Have you heard of the term “shaking the box”? It’s a great way to trigger new thinking – or at least try to unearth current hidden thinking. When encountering a situation, you go into it with the express purpose of creating disruption, just to see what people’s reactions are – and what you can observe from them.

For example, I use this in ideation sessions. You go into a situation where you are with a team in a room and you have mapped out your problem statement. You take a break. Then when you begin ideating, you come up with totally wild, crazy, out-there ideas. They address the problem statement, but they are so far-fetched and disruptive, they are obviously not doable – at least not now.

(You know my stance on the execution of wild and crazy ideas: everything will happen we just don’t know when)

For example, in one session we came up with an electronic money solution that literally shredded cash at one end and printed out money at the other. Sure, it’s not possible today, but at some point in the future, when the technology is right and possibly the laws are more relaxed on what can be considered “legal tender”, maybe an idea like this could be a billion-dollar idea.

The key is to present this disruptive idea as a legitimate idea for real consideration. Then you step back and observe the reactions of the team, to see how they digest it.

If you see shock, that’s one kind of person (probably a ShouldWe), and if you see a smile, that the other (a DoIt).
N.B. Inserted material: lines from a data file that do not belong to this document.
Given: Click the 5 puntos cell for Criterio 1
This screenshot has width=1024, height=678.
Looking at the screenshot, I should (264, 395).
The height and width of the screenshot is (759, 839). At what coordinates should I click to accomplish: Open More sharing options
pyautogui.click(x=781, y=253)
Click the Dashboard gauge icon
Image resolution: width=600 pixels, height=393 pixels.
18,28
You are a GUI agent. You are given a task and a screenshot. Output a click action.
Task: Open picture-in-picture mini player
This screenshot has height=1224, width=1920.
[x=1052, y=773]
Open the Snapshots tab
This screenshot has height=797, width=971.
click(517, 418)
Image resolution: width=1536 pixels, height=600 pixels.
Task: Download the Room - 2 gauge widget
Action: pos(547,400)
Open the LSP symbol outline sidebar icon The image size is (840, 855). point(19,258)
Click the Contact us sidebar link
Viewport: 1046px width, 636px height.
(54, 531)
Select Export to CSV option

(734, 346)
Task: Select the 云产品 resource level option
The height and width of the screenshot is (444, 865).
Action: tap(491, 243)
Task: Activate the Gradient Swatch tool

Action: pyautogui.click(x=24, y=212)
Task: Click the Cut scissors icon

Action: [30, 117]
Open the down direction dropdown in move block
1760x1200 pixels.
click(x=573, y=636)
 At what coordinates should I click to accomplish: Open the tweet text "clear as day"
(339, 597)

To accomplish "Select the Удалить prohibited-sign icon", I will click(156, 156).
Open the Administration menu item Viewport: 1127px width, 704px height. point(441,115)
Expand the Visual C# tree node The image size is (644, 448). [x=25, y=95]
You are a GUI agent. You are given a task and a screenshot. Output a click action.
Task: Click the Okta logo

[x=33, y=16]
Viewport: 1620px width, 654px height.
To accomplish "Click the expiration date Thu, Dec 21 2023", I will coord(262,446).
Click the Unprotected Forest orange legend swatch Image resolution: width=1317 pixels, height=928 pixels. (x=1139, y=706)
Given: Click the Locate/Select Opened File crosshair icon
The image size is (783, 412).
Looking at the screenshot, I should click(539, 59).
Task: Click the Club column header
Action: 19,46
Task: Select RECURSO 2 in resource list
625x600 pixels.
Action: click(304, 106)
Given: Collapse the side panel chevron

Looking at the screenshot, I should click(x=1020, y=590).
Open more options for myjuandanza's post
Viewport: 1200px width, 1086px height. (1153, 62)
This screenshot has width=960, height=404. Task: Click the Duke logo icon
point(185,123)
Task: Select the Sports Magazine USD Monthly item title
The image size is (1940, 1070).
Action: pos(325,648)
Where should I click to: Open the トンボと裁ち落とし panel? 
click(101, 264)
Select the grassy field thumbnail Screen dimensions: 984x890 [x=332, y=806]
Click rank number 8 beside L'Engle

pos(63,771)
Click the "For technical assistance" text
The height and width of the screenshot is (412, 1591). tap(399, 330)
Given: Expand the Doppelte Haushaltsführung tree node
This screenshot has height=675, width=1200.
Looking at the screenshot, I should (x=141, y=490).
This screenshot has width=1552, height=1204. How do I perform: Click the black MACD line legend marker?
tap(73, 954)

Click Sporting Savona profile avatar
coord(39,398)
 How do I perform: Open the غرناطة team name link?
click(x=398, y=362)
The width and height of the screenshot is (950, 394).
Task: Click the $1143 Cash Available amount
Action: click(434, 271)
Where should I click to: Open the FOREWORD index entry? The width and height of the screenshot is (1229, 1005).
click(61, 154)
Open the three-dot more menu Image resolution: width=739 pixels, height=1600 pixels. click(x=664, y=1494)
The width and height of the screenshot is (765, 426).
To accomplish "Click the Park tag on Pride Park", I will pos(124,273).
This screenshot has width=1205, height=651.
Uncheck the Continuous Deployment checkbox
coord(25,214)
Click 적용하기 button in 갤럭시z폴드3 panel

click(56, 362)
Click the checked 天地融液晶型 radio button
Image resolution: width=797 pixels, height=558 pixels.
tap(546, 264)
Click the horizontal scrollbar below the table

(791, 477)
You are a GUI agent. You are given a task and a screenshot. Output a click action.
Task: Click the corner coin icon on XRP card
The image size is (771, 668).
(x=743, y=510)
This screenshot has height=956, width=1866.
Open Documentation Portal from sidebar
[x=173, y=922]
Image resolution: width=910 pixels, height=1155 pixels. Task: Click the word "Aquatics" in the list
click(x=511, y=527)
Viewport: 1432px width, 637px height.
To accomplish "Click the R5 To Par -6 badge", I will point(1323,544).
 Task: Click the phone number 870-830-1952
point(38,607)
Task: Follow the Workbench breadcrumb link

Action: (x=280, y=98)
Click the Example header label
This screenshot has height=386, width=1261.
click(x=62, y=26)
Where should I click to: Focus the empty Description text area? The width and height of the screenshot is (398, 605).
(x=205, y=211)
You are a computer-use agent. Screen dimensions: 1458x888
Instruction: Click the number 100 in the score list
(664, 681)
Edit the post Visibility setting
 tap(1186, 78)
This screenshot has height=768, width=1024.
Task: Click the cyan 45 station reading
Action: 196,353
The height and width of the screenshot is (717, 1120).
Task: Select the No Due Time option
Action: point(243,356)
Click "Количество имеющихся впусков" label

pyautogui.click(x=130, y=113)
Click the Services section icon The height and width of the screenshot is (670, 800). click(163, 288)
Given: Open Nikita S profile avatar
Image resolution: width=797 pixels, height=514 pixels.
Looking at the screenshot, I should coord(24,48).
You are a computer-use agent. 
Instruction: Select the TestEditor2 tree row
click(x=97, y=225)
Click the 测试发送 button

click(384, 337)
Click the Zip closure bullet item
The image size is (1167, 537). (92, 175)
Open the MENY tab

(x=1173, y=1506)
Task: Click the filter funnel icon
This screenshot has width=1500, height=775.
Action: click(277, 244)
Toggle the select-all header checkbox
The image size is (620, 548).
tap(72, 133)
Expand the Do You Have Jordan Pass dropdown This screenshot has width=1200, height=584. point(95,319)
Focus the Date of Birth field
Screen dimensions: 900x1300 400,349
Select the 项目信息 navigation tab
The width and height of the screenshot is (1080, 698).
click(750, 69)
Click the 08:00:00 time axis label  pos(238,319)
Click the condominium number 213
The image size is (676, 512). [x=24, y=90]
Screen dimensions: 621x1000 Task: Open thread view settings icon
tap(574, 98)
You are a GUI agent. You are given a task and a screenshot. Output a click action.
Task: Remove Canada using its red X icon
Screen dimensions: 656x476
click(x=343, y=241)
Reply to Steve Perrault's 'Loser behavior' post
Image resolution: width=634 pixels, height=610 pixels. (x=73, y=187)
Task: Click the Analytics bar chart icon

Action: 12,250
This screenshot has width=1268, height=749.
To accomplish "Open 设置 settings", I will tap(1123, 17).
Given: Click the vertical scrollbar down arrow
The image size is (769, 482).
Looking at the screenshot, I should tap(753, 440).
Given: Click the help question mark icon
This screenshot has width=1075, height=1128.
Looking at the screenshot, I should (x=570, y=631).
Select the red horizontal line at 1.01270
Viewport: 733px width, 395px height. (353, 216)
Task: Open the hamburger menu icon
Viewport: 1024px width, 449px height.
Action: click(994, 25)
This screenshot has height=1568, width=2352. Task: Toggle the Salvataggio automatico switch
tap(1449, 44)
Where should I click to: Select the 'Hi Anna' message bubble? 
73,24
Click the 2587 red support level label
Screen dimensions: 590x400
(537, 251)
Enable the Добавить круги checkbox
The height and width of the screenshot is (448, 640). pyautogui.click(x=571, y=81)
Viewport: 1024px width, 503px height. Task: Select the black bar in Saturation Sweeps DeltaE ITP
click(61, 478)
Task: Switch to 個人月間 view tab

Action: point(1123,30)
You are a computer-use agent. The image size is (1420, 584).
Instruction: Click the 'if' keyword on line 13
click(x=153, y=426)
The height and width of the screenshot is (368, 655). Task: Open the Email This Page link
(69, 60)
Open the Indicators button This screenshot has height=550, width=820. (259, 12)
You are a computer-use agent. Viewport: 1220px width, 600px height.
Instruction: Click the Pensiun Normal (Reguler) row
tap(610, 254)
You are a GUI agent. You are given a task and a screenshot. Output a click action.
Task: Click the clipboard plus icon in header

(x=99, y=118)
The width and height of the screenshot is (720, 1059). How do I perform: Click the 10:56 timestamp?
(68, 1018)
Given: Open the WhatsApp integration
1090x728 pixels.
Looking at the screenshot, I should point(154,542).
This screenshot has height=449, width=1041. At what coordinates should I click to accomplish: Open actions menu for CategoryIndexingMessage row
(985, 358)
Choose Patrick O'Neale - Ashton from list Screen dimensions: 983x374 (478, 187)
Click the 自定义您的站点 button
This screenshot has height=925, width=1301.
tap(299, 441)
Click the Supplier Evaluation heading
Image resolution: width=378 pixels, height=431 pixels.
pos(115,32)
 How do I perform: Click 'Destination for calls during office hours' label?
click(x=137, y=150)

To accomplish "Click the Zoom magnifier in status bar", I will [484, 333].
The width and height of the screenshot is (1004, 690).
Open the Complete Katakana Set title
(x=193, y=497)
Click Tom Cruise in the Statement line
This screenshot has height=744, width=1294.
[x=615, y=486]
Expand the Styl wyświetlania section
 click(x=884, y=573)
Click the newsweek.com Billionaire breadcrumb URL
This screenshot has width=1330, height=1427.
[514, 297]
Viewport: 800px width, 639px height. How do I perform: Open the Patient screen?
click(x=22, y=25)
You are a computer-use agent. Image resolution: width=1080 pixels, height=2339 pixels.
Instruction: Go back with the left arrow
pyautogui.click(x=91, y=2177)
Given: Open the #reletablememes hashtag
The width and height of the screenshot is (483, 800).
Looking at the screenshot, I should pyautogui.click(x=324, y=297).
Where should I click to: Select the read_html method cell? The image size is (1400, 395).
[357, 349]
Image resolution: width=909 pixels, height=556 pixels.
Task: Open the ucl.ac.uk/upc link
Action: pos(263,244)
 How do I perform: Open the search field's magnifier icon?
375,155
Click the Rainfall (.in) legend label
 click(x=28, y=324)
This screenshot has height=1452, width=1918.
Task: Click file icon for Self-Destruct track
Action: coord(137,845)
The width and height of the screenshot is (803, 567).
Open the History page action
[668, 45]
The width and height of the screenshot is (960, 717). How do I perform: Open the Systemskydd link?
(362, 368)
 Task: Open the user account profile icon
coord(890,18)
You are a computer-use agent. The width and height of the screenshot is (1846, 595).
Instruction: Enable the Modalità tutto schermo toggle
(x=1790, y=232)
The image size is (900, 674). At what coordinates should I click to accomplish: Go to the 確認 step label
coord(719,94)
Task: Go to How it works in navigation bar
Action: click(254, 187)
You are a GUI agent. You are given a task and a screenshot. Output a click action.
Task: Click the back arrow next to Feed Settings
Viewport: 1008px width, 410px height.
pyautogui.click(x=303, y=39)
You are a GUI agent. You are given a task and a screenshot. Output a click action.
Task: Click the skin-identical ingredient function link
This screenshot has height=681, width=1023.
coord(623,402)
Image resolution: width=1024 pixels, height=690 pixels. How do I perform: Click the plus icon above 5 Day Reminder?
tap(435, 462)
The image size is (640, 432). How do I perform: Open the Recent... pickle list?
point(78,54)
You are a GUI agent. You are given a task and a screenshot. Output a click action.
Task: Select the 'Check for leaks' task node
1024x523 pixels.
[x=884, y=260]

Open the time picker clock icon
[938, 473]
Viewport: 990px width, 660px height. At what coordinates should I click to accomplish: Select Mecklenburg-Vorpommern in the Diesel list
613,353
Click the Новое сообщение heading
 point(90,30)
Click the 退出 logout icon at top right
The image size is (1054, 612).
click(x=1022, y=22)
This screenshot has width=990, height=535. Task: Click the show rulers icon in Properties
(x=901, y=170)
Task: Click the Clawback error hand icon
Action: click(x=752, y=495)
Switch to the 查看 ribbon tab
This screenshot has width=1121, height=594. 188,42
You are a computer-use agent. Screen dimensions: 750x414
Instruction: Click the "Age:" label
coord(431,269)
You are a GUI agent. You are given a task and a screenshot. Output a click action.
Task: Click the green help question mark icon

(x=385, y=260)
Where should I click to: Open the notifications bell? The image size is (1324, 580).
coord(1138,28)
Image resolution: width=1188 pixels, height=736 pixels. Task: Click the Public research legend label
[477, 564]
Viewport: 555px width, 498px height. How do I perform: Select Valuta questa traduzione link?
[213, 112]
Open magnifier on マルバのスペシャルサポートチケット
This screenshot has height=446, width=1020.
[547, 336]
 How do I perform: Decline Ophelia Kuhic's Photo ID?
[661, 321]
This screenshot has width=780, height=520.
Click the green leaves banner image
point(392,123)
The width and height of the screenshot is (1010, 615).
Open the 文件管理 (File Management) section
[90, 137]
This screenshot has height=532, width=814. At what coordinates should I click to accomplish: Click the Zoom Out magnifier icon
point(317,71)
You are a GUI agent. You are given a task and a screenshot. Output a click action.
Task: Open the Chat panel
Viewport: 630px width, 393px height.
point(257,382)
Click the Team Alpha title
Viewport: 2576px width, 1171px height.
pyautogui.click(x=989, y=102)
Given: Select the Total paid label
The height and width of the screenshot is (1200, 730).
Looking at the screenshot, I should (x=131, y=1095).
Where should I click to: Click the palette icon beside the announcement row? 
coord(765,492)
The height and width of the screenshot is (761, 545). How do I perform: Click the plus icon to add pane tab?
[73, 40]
The first kind of person will likely not be able to contribute awesome new ideas to your session – they are probably able to generate incremental innovation (but not much more), mostly because they are unwilling to upset the current status quo. The second type of person can see beyond little things like legalities. Sometimes you have to bend or break the current law to innovate.

(BTW, I’m not in any way suggesting that you actually execute on creating a cash shredder or printer – I’m suggesting that you present the concept in a room full of people to identify your true innovators – I’d never suggested that you DO anything illegal, but that doesn’t mean that you have to keep your thoughts to only currently legal things. After all, laws change. Cable companies were illegally stealing content and distributing it for years before they were legalized, and by then they had become near essential.)

So how does that help? In addition to identifying the innovators and the non-innovators among you, it gives your innovators license to tread that edgy ground that many innovations are born in. Pushing the envelope with your idea drives others to follow in your path, and for the bolder ones – exceed your teachings.

This works beyond ideation. When you come into any situation that needs to be disrupted – do that – see what happens. Act different – and see what shakes out:

  • If you are normally passive in a meeting, get assertive
  • If you are normally assertive, say nothing and watch
  • Drop bombs and sit back. I normally hate “devils advocates” but sometimes they trigger new thinking

Next time you are in a situation that you need to dig into and get more out of, try “shaking the box” and see what comes out.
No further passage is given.